Remember that most of the "events" a user invokes that cause  
interesting things to happen will be done through event handler  
methods. Event handler methods are where the JSP scriptlet code will  
move to, and they will do most of the heavy lifting for business logic.

Also, WikiActionBean will be guaranteed to contain references to the  
WikiSession (as is the case today), or to the WikiActionBeanContext  
(as will be the case in 3.0). It would not be much work to do an extra  
getActionBeanContext().getRepositoryManager() and then invoke the  
functions that are needed.

> My current idea is to turn WikiPages into essentially  
> representatives of Nodes.  Calling WikiPage.getContent() will return  
> the content of the page and WikiPage.setContent() will set it. This  
> provides a really neat way of managing the data, since e.g.  
> WikiPage.get/setAttribute() could be automatically persisted.  The  
> bad thing, obviously, would be that since Nodes contain a reference  
> to the Session where they came from, you *cannot* cache a WikiPage  
> across new invocations (e.g. threads).

WikiPages == Node sounds good. We'll need to have a bit more  
discussion on the degree of auto-commit you foresee. I'm thinking in  
particular of the side-effects this might have if used in combination  
with the WikiPageTypeConverter (for 3.0), which will wire up and  
automatically set the correct WikiPage for a WikiActionBean based on  
the "page" parameter set in the request.

But beyond that, WikiPage.setContent()/getContent() sound like good  
places for persistence logic. PageManager might be good too. I tend to  
prefer data objects that are fairly stupid, and Manager classes that  
are smart.

> Retaining the old WikiEngine API is problematic because the passed  
> arguments only contain Strings.  Since there is no session  
> management in that API, we would need to do Repository.login() every  
> time e.g. pageExists() is called, and *that* would become a bit too  
> rough.  So my preference would be, frankly, to dump existing  
> WikiEngine API and make something nicer.  We can have a lookalike  
> API, but that's going to be slow.

WikiEngine should go on a diet. I'd like to see something really  
simple in 3.0. WikiEngine should just contains references to the major  
Manager classes, and eliminates convenience methods like saveText()  
and pageExists(), chiefly because they don't contain have method  
signatures with the right parameters. Certainly, if JCR needs "session  
awareness" we'll need to do a different API anyhow, so ditching the  
existing WikiEngine methods would be good.

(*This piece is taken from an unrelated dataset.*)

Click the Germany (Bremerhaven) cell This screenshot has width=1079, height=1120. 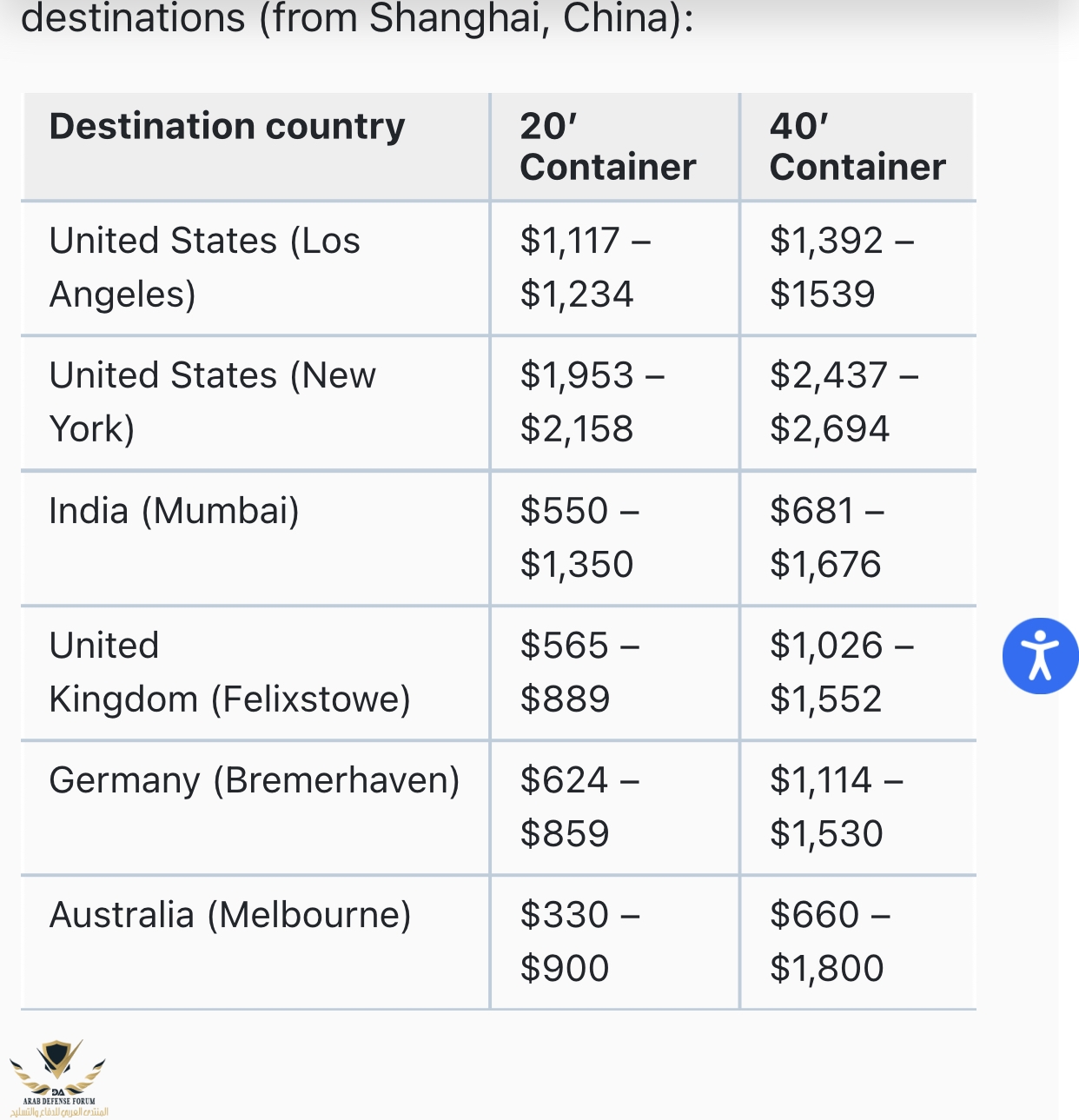(x=255, y=780)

PS. One more thought on WikiSession. The WikiSession's Subject would  
be a good place to stash the JCR credentials (username and password).  
I'm thinking, in particular, of Subject.setPublicCredentials() and  

> An obvious option would be to use a ThreadLocal for a Session, but  
> that would pretty much make it a global, and the other problem is  
> that then lifecycle management becomes a bit hazy - if there are  
> unsaved changes, the session would grow uncontrollably.  So there  
> would need to be a separate flushing action at some point...  But  
> that would allow us to keep the existing API.

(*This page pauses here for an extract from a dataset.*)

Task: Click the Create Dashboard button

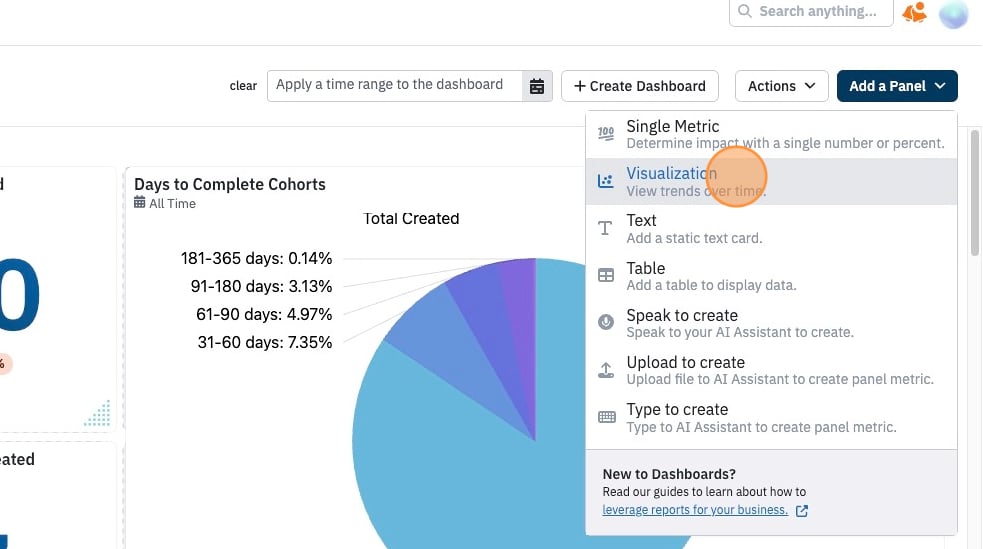Action: [639, 86]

Well, we all know how important it is to have separate flushing  
actions. Otherwise, things would get messy indeed. <cough>

It might make sense to write a "JCR Monitor" similar to  
SessionMonitor, but for JCR sessions... perhaps something that  
"autosaves" or "autoflushes" every few minutes? This might be a good  
place to use JMX TimerMBean, too. (Actually, I'd kind of like to  
refactor the WikiBackgroundThread to be TimerMBeans, because the  
existing implementation doesn't always terminate cleanly... but that  
is another discussion...)

> Any thoughts?  Gotchas?  Obvious ideas I've ignored?  It would be a  
> good idea if others read up on the JCR documentation as well - the  
> spec is fairly well written, but it's quite long.